At present, we are focusing on a number of complimentary avenues of development and research to improve analysis of cloud-native data with yt
and yt_xarray
. First, we are composite a set of tutorial notebooks demonstrating analysis workflows with yt_xarray
that utilize subsets of cloud-hosted NASA Earth Observation Data in order to increase awareness and uptake of the current functionality. Additionally, we are investigating approaches to reading Zarr files from yt
for both smoothed-particle hydrodynamics (SPH) simulation output and AMR grid structures.
yt
can read and process output from a number of smoothed-particle hydrodynamics (SPH) simulations. These SPH simulations commonly store output in HDF files, and yt
is enabled to read from and process particle data in chunks. While it may be possible to re-format many of these datasets in more cloud-ready formats like Zarr, it is also possible to obtain performant reads of existing cloud-hosted HDF files by using adding a simple fsspec metadata file that describes the HDF file and subseuqnetly loading a fsspec mapping object with Zarr (Signell, 2020). This approach should work well within yt’s SPH data readers and allow an immediate avenue to utilizing cloud-hosted data for yt operations that subselect data without needing to change existing output formats.

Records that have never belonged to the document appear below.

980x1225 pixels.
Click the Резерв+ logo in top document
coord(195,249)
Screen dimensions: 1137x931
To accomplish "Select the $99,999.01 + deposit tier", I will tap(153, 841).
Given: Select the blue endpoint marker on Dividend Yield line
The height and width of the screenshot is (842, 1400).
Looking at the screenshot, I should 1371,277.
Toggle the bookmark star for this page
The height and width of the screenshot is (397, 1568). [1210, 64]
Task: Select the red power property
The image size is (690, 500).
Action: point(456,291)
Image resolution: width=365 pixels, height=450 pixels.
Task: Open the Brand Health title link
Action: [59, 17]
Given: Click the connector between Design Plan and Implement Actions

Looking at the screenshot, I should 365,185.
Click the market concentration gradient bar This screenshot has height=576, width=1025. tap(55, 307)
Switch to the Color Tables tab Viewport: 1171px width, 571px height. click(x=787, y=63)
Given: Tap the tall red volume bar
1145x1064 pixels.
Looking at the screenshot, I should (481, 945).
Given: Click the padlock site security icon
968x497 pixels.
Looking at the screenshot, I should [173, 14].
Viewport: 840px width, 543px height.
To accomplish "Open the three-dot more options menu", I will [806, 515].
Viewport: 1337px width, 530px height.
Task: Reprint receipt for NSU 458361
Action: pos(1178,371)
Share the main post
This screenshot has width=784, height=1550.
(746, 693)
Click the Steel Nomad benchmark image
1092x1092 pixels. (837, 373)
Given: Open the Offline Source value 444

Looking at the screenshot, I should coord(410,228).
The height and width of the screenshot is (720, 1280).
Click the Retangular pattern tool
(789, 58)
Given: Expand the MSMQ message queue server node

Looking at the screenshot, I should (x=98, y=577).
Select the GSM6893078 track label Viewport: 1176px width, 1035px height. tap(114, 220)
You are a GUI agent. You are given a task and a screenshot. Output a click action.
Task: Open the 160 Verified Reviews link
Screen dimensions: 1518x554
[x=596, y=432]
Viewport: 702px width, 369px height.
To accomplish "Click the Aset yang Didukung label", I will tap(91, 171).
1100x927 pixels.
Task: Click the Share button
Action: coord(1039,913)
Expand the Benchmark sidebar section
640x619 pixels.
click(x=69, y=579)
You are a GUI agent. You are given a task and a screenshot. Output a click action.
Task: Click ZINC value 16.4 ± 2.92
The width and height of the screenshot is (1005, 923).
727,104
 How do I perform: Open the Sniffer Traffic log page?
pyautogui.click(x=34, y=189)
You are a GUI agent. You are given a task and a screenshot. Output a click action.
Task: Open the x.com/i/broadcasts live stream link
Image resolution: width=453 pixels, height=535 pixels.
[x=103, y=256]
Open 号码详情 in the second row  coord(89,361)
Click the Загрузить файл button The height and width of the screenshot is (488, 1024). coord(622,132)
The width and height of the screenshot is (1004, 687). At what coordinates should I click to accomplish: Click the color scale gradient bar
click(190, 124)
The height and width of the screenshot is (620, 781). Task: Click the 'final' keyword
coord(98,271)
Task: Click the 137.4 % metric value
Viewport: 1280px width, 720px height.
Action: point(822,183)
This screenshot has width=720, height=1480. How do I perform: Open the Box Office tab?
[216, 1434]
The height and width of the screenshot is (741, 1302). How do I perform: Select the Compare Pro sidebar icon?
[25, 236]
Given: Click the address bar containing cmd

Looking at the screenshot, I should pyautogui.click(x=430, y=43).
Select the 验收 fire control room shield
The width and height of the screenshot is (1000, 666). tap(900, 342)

In addition to particle-base data yt
can ingest multi-resolution gridded data stored in grid patches of variable refinement as well as octree structures and we are investigating ways of representing such AMR structures within the Zarr framework. The OME-Zarr format was designed to store multi-resolution pyramidal image data (Moore et all, 2023) and has overlap with the goals here and initial experiments embedding a gridded yt
dataset within the napari experimental Generative Zarr reader showed signficant promise (Havlin, 2023). But pyramidal image structures differ from AMR structures in that AMR structures do not necessarily contain data for every level of refinement at every position and so representing the potential sparseness within Zarr requires additional considerations. We are currently exporing the use of both ragged array and awkward array structures to store AMR hierarchies, both of which have recent or in-progress Zarr representations.